§ **To do**:
• a. In the antioxidant assay methods text, list every wavelength at which absorbance is recorded and the assay each one belongs to.
• b. Turn the antioxidant assay methods text's paragraph beginning "The TEAC of fractions was determined" into a short list of steps that keeps its main facts.
• c. Continue the antioxidant assay methods text from its last sentence.

§ **Passage to read**:
== Segment start ==
DPPH·-scavenging activity of individual fractions was measured according to the method described by Yen and Chen [15]. From methanolic solutions of fractions at a concentration of 1 mg/mL, 0.1 mL was pipetted into the tube containing 0.25 mL of 1 mM methanolic solution of DPPH and 2 mL of methanol. The mixture was vortexed immediately (Vortex Genie2, Scientific Industries INC., Bohemia, USA) and allowed to stand at 20 °C in the darkness for 20 min. Then, the absorbance at λ = 517 nm was recorded. The ability to scavenge the DPPH radical was calculated using the following equation: scavenging effect (%) = [(A 0 − A 1)/A 0] × 100, where A 0 is the absorbance of the DPPH solution and A 1 is the absorbance in the presence of the sample. Scavenging effect versus concentration of fractions (mg/assay) was plotted. The EC50 value, defined as the amount of antioxidant (mg) necessary to inhibit the initial DPPH· by 50 %, was read from the plot.

Evaluation of Trolox equivalent antioxidant capacity (TEAC)

The TEAC of fractions was determined using the ABTS radical cation decolorization assay [16]. ABTS·+ was prepared by reaction of 192 mg ABTS and 33 mg potassium persulfate in 50 mL water. The mixture was stirred overnight in the darkness at room temperature; afterward, the solution was diluted with methanol up to a final absorbance of 0.70 ± 0.02 at 734 nm. Two milliliters portions of ABTS·+ was vortexed with 20 μL of methanolic solution of fractions. Samples were incubated at 30 °C using a block heater (TH-24, Meditherm, Warsaw, Poland), and the absorbance was recorded at λ = 734 nm after 6 min, strictly. Trolox was used to obtain the standard curve. The results were expressed in mmol of Trolox eq/g of fraction.

Reducing power assay

The reducing power was determined according to the method of Oyaizu [17]. The fraction solutions (1.0 mL, 0.2–1.0 mg/mL) were mixed with 2.5 mL of phosphate buffer (0.2 M, pH 6.6) and 2.5 mL of potassium ferricyanide (1 %). Then, the mixture was incubated at 50 °C for 20 min (TH-24, Meditherm). Following this, a portion of trichloroacetic acid (2.5 mL, 10 %) was added. A 2.5 mL of the aliquot was mixed with 2.5 mL of distilled water and 0.5 mL of 0.1 % ferric chloride. The absorbance of the mixture was recorded at λ = 700 nm. The absorbance versus concentration of fractions (mg/assay) was plotted.
== Segment end ==
§ **Record set**:
== Segment start ==
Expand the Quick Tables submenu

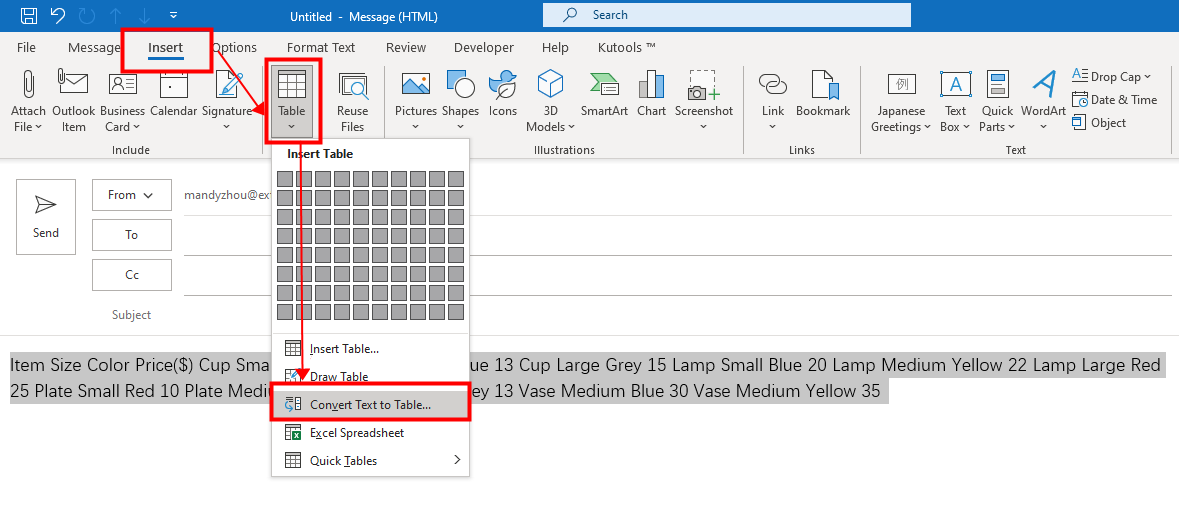point(370,461)
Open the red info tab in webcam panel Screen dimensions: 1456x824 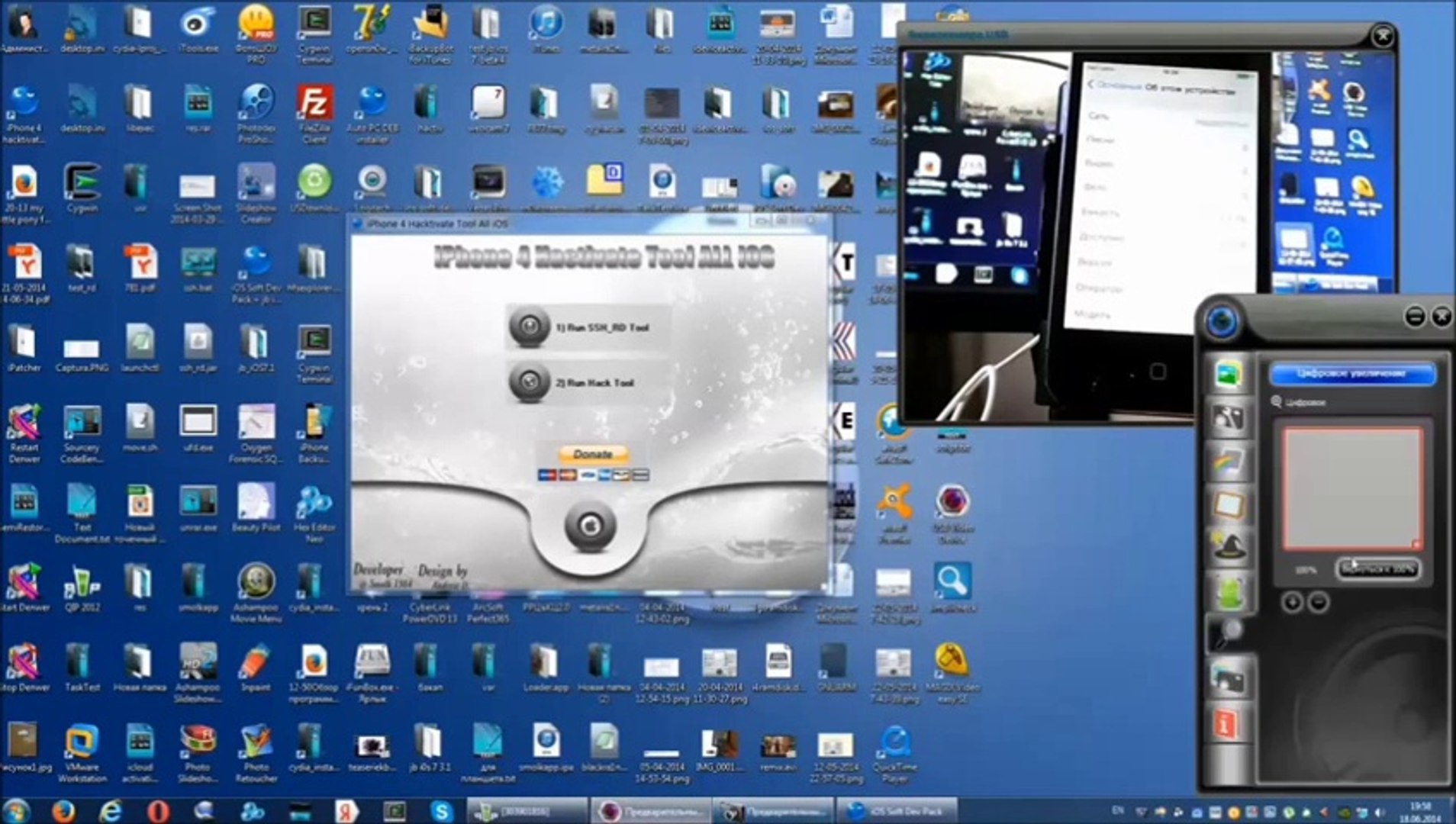tap(1227, 723)
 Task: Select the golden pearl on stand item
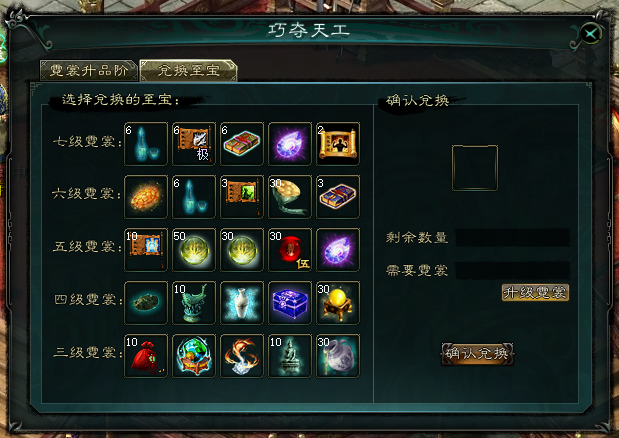[x=338, y=303]
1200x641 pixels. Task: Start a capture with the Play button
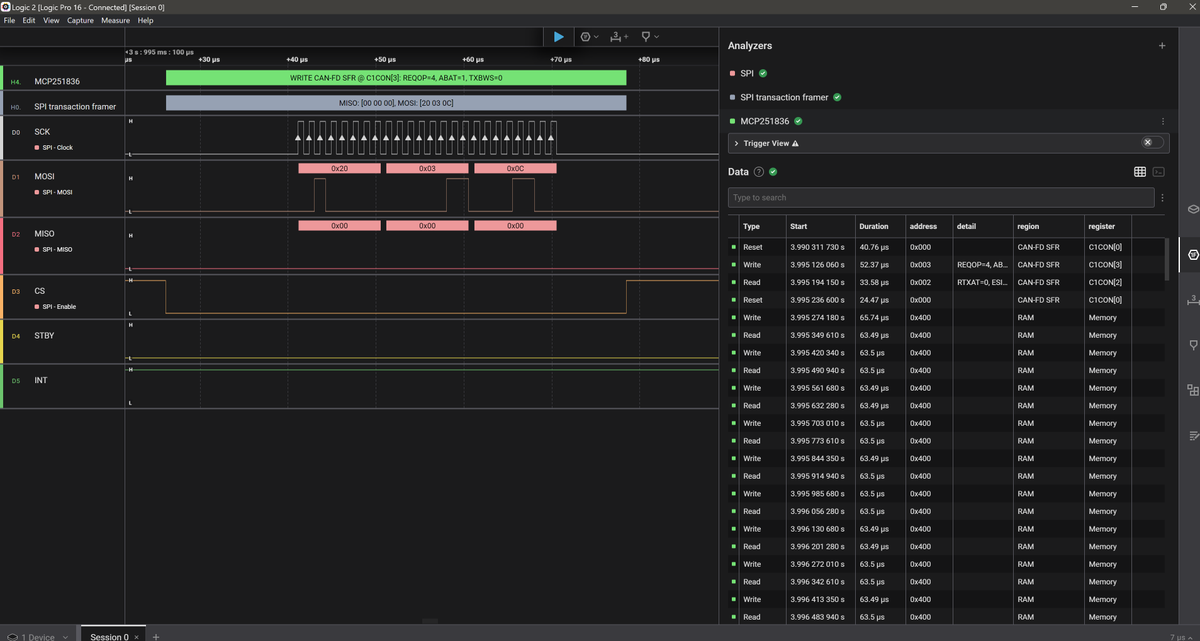click(558, 36)
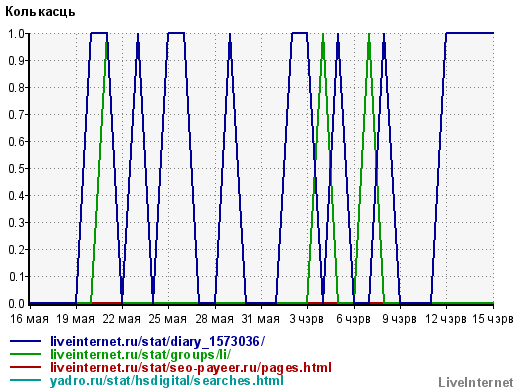Click the LiveInternet watermark text
This screenshot has width=520, height=392.
tap(476, 382)
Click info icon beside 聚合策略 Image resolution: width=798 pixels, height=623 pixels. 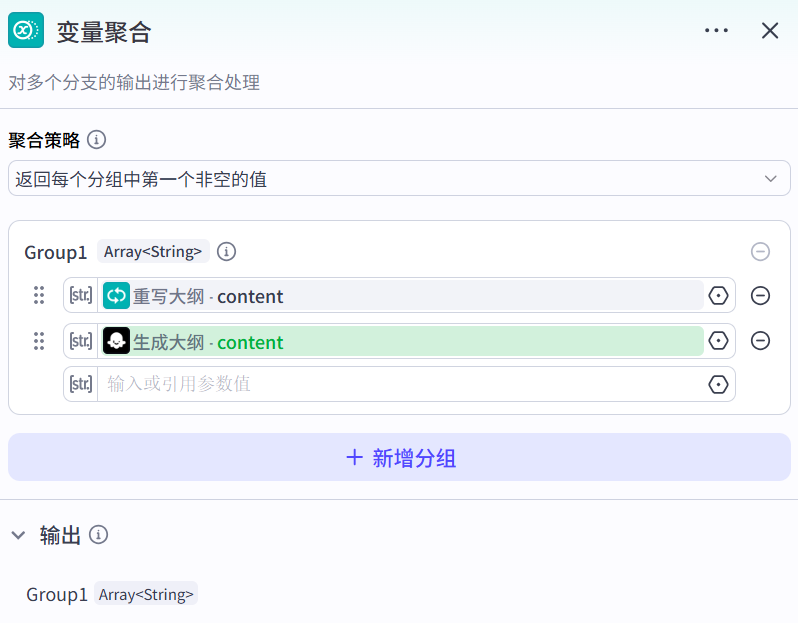97,139
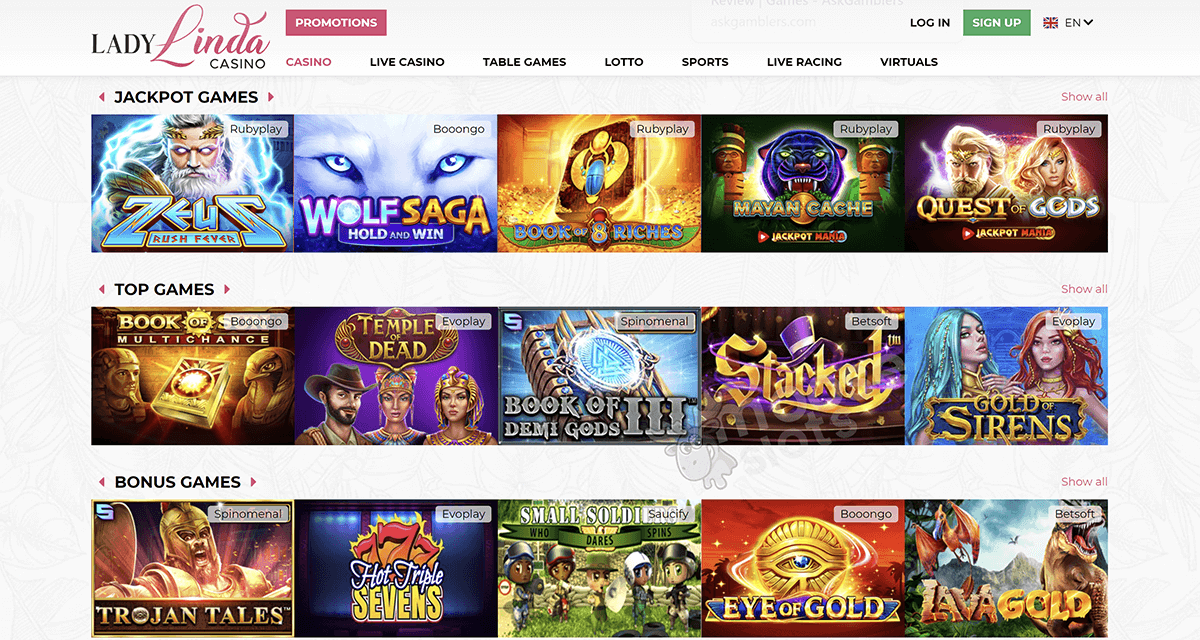Viewport: 1200px width, 640px height.
Task: Click left arrow beside Top Games
Action: tap(102, 289)
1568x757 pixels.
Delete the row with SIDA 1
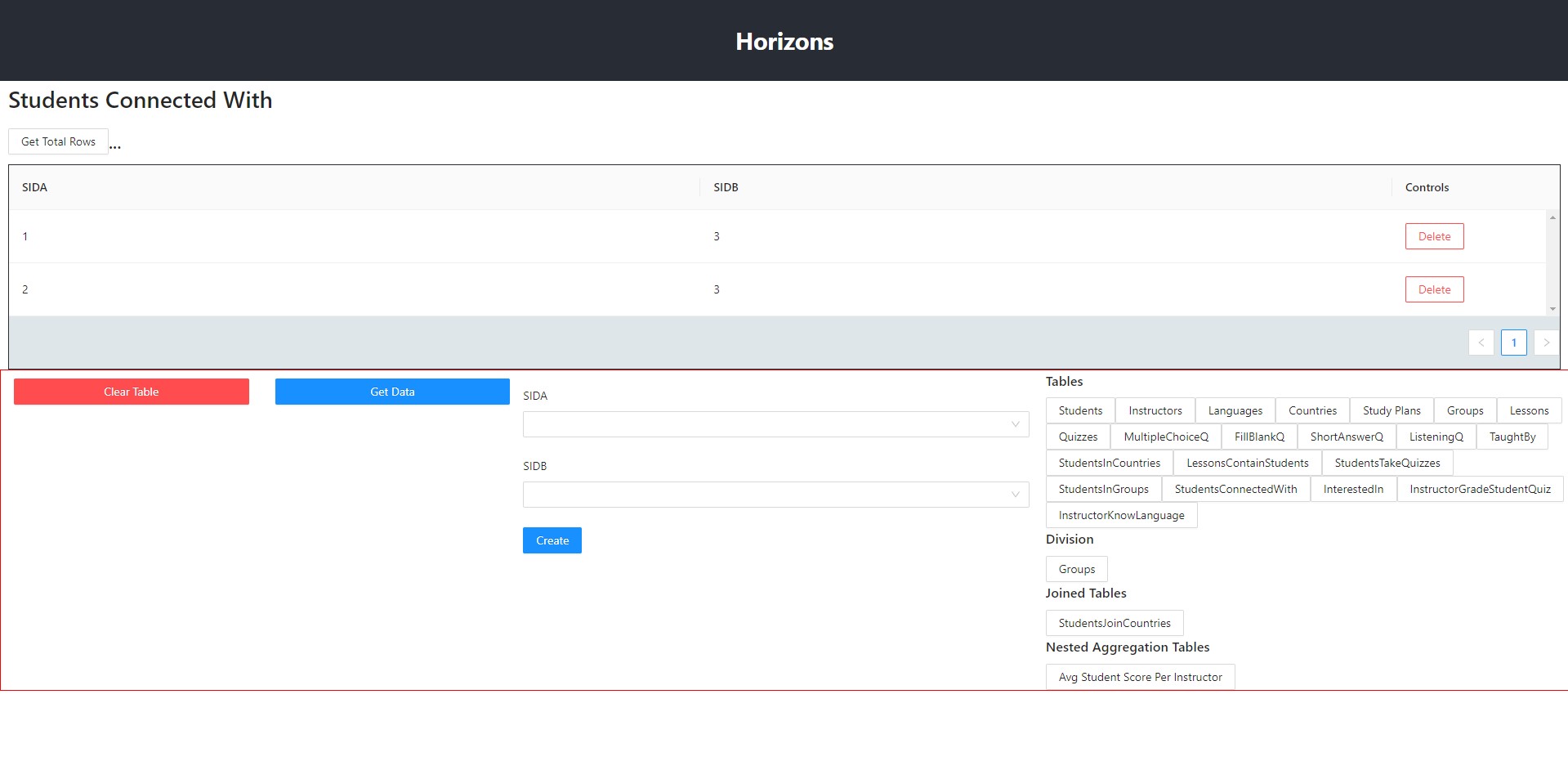[1434, 236]
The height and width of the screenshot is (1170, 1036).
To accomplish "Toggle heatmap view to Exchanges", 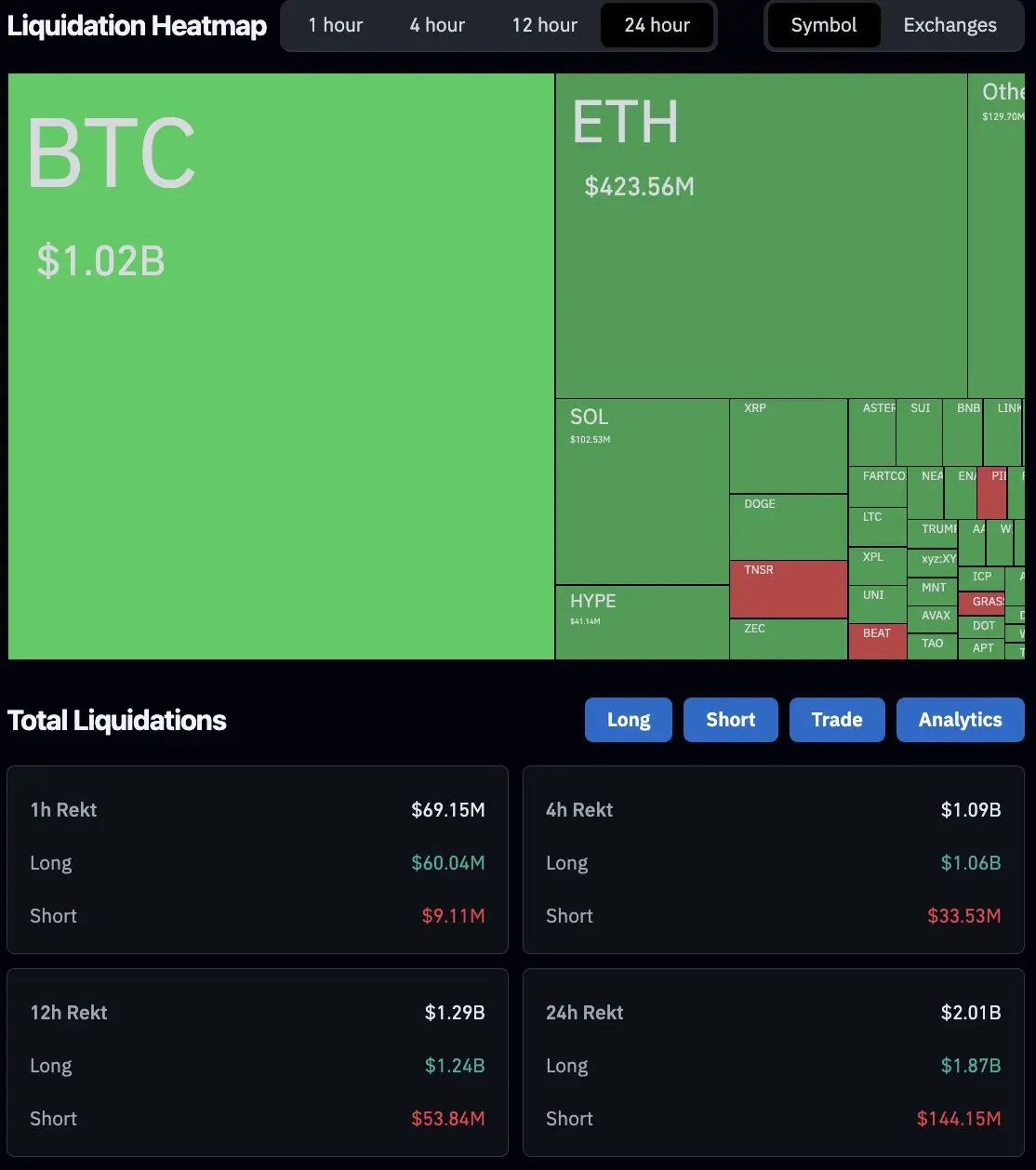I will [950, 25].

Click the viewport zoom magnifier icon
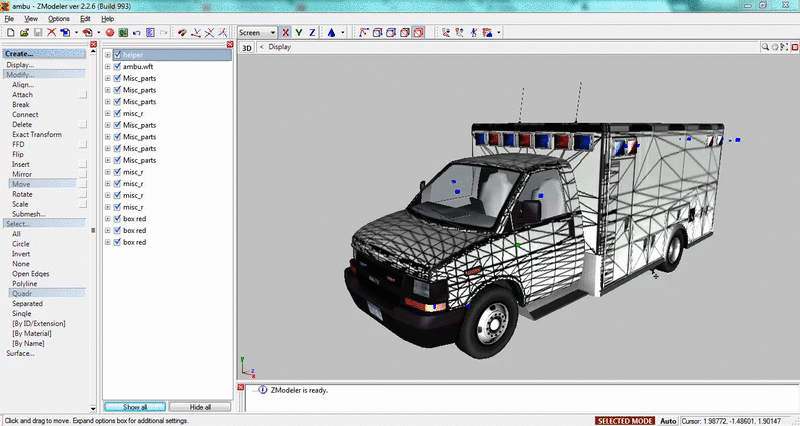pos(763,47)
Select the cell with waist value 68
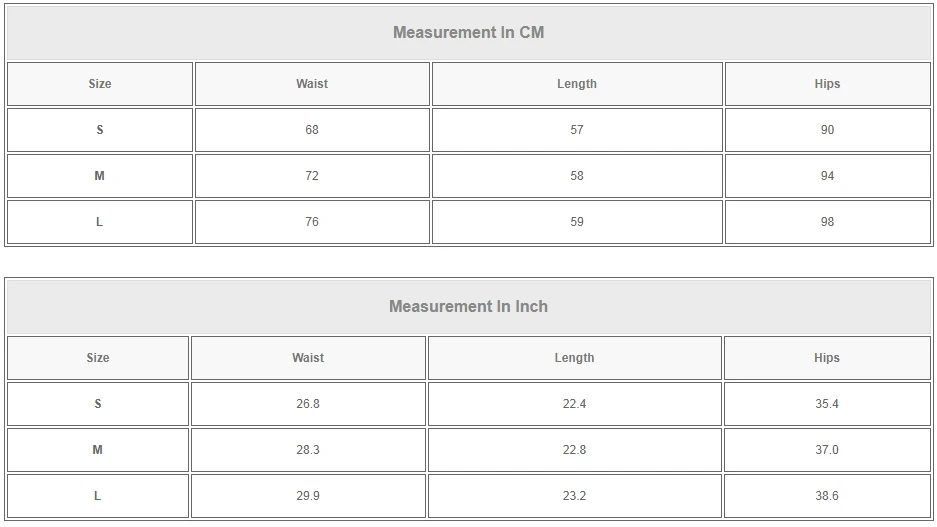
== Segment end ==
§ **Answers to this exercise**:
• a.
- 517 nm: DPPH·-scavenging activity
- 734 nm: Trolox equivalent antioxidant capacity (ABTS radical cation decolorization assay)
- 700 nm: reducing power assay

• b.
- Method: ABTS radical cation decolorization assay.
- Prepare ABTS·+ from 192 mg ABTS and 33 mg potassium persulfate in 50 mL water.
- Stir overnight in the dark at room temperature, then dilute with methanol to an absorbance of 0.70 ± 0.02 at 734 nm.
- Vortex 2 mL of ABTS·+ with 20 μL of the fraction's methanolic solution.
- Incubate at 30 °C in a block heater (TH-24, Meditherm) and read absorbance at 734 nm after exactly 6 min.
- Use Trolox for the standard curve and express results as mmol Trolox eq/g of fraction.

• c.
Statistical analysis

The mean values and standard deviations (n = 3) for all conducted analysis were calculated using Microsoft Excel 2000 software (Microsoft Office Excel for Windows, Microsoft Co., Redmond, USA). The linear correlation coefficients between the total phenolic content and antioxidant activity were calculated by Pearson test using GraphPad Prism version 5.02 for Windows (GraphPad Software, San Diego, USA). TPC and TEAC values were analyzed by a one-way ANOVA statistical model with Tukey’s post hoc test. Differences were considered significant at P < 0.05.

Results and discussion

The phenolic compounds from sunflower seed crude extracts were fractionated into six fractions (I–VI) (Fig. 1). The yield of separated fractions in the extract and the total phenolic content of fractions are given in Table 1. The maximum optical density determined after reaction with FCR for fraction I was higher than for the other fractions. In turn, when detection was carried out at 320 nm, the highest optical density value was noted for fraction V. Fraction I accounted for 58.4 % of extract; however, it was characterized by a very low content of phenolic compounds amounting to 18.2 mg (+)-catechin eq/g only. Since crude extract of sunflower seeds was obtained using aqueous methanol, besides phenolic compounds, also soluble sugars might have been extracted. The carbohydrates are eluted from Sephadex LH-20 column chromatography with methanol at the beginning of separation [18]. Amarowicz et al. [19, 20] and Arfan et al. [21] noted low content of phenolic compounds in the first fractions obtained from chromatographic separation of crude extracts of legume seeds and Litsea monopetala bark on Sephadex LH-20.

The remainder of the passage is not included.